Odienator: “And what [Gong] was REALLY pistol whipping was the English language.”
I didn’t have a problem understanding a single one of her lines. Though I can’t dodge anonymous’s imputations of racism my own self because both Tosar’s thick-tongued locutions and Farrell’s clotted attempts at Southern-fried escaped my audibility more than once.
Odienator: “The more I think about this movie, the more I realize that it feels written by a 12-year old boy--and not in a good Conan the Barbarian kind of way.”
It feels more paint-by-numbers to me (which could of course indicate my blindness to my own immaturity). Less juvenile than indifferent to nuance. That didn’t bother me for the reasons mentioned above, but I admit either comes off more as an excuse for the script than an explanation.
Sean: “I think it's thematically interesting to stage the relationship we're constantly told "has no future" in a landscape that for all intents and purposes stopped sometme in the 1950's.

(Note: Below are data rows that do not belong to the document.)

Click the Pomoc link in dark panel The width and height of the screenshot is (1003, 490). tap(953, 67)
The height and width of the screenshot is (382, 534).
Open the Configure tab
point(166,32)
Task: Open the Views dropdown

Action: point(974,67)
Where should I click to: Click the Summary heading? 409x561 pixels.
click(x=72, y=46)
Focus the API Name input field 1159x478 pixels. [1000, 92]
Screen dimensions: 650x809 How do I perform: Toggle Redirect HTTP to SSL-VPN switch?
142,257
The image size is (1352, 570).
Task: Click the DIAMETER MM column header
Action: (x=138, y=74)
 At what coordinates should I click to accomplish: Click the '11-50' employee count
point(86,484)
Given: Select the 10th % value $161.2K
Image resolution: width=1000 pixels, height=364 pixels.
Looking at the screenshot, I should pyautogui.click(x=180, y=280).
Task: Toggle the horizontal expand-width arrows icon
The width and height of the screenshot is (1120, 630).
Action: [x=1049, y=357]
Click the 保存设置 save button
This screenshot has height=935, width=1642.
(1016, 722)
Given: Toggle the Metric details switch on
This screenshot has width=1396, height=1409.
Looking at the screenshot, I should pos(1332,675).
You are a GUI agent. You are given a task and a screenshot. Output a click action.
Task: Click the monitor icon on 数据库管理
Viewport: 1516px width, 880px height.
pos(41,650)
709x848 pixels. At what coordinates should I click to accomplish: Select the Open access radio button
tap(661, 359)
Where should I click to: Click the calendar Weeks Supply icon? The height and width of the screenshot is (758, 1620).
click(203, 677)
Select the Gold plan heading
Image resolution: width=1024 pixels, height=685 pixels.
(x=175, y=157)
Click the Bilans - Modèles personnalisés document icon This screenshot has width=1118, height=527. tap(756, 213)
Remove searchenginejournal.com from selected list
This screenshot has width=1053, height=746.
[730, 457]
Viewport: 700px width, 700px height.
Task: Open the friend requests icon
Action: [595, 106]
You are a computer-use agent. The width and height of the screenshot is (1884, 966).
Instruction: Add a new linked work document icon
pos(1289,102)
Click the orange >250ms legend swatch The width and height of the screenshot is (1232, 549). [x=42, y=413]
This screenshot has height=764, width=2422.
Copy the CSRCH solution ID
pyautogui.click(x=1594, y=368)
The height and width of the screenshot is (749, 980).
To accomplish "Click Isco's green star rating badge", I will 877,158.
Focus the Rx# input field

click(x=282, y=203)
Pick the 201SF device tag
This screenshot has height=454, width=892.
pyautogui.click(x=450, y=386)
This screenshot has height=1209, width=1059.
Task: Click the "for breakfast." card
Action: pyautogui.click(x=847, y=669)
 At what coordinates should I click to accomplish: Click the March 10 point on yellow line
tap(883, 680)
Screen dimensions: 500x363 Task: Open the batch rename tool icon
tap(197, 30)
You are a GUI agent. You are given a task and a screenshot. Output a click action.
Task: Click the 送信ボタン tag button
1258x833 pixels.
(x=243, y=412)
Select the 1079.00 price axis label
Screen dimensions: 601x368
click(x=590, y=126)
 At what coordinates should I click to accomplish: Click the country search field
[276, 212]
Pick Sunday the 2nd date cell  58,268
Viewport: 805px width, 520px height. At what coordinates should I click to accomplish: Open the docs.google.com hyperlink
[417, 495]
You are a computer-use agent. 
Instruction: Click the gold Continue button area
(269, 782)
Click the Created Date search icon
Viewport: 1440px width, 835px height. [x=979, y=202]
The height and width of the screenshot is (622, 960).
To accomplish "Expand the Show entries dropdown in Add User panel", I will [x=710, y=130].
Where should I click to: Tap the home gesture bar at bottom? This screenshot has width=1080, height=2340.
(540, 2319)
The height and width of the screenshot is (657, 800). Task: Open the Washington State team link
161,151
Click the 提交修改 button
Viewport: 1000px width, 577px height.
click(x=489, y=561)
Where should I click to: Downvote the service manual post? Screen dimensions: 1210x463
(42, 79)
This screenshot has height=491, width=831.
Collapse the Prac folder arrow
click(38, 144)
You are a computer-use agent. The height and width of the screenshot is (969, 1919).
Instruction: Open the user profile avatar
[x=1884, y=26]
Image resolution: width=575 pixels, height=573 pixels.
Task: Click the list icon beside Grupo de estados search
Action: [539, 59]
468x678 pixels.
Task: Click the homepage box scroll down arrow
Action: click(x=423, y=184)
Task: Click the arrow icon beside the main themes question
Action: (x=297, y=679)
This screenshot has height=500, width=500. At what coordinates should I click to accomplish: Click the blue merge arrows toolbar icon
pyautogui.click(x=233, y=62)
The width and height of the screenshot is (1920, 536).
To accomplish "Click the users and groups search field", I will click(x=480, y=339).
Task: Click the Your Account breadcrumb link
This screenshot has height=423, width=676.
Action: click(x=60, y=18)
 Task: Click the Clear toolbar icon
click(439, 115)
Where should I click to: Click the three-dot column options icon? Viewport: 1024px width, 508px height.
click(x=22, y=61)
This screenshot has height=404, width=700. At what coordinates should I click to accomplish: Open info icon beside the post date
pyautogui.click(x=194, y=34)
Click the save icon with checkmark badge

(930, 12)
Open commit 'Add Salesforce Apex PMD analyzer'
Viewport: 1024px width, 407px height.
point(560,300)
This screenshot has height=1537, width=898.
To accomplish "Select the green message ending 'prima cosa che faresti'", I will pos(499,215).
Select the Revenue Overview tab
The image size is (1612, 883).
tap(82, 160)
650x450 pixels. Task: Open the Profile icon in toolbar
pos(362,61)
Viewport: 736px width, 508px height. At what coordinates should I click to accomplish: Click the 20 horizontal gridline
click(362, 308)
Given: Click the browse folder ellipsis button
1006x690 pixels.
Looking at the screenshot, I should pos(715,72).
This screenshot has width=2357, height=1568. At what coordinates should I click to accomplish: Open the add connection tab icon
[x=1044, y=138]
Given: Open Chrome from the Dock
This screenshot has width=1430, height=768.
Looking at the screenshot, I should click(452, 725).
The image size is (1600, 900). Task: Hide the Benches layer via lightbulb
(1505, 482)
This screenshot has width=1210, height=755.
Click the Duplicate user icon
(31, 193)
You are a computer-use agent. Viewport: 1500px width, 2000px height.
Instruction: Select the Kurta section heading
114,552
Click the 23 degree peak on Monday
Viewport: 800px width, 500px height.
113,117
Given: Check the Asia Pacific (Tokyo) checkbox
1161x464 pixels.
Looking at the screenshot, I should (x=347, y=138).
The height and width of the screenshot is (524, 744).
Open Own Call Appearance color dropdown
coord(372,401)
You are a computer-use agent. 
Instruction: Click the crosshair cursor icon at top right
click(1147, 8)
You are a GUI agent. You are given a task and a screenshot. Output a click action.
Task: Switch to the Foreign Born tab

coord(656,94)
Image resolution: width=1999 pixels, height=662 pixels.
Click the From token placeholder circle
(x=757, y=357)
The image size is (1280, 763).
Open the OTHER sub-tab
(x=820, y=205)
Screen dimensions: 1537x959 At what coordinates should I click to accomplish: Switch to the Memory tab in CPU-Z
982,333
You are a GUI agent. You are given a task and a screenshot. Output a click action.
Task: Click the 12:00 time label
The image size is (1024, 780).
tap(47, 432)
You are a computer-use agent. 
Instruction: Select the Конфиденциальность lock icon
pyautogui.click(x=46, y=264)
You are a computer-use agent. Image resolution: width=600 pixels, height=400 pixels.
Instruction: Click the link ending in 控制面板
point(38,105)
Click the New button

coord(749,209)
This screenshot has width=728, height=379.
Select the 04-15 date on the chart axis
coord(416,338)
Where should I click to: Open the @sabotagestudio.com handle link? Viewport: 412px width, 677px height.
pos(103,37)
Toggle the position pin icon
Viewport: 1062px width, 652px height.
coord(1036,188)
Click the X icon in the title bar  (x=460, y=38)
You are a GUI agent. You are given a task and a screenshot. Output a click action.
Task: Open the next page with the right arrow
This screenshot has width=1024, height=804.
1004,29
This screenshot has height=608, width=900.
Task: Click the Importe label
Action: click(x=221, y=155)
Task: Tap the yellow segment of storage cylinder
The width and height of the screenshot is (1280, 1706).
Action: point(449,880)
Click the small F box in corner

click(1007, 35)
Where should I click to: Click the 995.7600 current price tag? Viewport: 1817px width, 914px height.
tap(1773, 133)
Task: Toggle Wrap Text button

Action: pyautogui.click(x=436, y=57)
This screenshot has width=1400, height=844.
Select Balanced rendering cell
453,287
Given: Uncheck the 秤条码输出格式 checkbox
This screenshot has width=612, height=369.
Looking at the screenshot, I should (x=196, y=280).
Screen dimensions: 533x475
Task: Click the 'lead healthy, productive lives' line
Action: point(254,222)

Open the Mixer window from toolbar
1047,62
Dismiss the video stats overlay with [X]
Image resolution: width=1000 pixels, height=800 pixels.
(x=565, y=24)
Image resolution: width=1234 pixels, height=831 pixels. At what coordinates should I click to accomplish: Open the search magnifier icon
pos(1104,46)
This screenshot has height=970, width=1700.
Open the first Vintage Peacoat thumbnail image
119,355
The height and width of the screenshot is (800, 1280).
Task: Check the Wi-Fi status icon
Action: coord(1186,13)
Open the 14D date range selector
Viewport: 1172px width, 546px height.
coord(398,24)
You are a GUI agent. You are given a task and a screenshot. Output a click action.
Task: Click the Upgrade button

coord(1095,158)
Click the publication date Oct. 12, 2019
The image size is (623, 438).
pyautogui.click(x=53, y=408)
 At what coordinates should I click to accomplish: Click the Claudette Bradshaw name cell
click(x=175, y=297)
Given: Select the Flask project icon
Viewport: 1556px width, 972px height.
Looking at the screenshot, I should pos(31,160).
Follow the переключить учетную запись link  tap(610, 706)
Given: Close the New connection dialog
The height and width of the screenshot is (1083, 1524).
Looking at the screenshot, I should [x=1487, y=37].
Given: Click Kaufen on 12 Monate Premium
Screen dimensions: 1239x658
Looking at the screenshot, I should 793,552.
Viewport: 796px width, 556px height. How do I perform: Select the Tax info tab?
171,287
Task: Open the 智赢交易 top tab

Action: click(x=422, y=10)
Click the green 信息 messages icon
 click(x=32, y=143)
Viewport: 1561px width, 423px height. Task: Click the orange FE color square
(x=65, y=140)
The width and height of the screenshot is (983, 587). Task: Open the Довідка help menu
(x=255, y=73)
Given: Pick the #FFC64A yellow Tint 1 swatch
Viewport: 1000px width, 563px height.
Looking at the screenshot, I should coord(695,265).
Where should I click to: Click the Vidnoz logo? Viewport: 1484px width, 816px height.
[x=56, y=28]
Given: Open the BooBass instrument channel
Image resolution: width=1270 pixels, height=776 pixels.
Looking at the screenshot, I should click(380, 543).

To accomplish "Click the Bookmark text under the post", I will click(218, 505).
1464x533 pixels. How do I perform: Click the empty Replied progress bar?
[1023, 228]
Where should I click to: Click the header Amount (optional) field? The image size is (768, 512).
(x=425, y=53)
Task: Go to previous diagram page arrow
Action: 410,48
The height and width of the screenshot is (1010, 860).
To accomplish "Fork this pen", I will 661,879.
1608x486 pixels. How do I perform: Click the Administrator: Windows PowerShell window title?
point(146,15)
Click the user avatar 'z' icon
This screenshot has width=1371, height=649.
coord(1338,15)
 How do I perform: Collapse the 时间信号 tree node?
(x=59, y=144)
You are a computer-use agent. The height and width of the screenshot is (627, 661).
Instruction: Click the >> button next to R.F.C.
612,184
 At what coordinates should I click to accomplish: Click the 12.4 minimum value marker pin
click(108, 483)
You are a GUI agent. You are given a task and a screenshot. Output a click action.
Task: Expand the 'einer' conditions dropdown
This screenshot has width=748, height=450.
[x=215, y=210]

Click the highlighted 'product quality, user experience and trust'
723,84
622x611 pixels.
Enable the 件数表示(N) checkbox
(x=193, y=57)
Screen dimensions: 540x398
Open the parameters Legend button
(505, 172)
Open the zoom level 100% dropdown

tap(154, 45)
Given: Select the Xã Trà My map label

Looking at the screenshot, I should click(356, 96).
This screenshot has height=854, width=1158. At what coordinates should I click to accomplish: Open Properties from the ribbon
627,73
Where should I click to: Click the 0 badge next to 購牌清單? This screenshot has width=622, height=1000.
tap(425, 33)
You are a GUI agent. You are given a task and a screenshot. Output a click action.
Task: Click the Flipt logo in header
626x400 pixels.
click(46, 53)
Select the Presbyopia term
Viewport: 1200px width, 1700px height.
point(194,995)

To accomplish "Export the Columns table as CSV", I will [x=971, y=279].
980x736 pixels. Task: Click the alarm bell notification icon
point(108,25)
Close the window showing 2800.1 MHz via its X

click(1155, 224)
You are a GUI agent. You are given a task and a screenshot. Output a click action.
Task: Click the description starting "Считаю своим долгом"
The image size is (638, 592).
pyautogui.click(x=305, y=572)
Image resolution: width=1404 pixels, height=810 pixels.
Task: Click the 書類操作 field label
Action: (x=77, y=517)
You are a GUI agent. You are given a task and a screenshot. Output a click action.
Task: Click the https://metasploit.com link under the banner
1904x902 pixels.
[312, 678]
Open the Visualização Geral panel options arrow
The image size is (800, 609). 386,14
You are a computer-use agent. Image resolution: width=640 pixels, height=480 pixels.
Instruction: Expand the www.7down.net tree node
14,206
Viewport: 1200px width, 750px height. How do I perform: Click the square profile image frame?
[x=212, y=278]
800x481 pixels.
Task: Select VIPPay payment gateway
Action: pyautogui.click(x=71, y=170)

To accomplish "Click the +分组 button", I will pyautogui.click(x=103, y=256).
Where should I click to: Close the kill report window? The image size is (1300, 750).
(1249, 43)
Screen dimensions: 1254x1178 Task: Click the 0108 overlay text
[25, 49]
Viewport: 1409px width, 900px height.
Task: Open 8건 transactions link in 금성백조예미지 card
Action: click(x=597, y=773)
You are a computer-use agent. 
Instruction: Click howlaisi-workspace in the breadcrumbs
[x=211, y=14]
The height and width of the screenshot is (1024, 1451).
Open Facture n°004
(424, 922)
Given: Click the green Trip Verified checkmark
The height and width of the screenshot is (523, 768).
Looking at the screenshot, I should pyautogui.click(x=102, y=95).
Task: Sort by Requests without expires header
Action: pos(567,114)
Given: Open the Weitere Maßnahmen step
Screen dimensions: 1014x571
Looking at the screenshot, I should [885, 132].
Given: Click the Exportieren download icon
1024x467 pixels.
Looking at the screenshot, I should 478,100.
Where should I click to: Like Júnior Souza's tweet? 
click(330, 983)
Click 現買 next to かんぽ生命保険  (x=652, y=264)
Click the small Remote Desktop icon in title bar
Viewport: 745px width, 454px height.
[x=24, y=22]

“For a movie so obsessed with hyper-modern sleek technology, the vintage cars and aged architecture of the Cuba sequence provided what I thought was a pretty nifty visual contrast.”
Lovely catch I wish I’d made. Possibly a second viewing is more in order than I thought.
KJ: “I believe the jury has come in with a verdict on Colin Farrell, and it's not a favaorable one….”
I’ve liked Farrell well enough here and there (mostly MINORITY REPORT and THE NEW WORLD, though he panics well in PHONE BOOTH), but he was the least engaging element onscreen here, yeah.
Sean: “[Femme Fatale] is one of the happiest, horniest movies I have ever seen -- only DePalma could combine a Christ-like crucifixion/rebirth/redemption pose with a full-on Rebecca Rojmin beaver shot, and the great thing about BDP is you know he's absolutely sincere about the beauty of both.”
Just wanted to chime in with total agreement on that.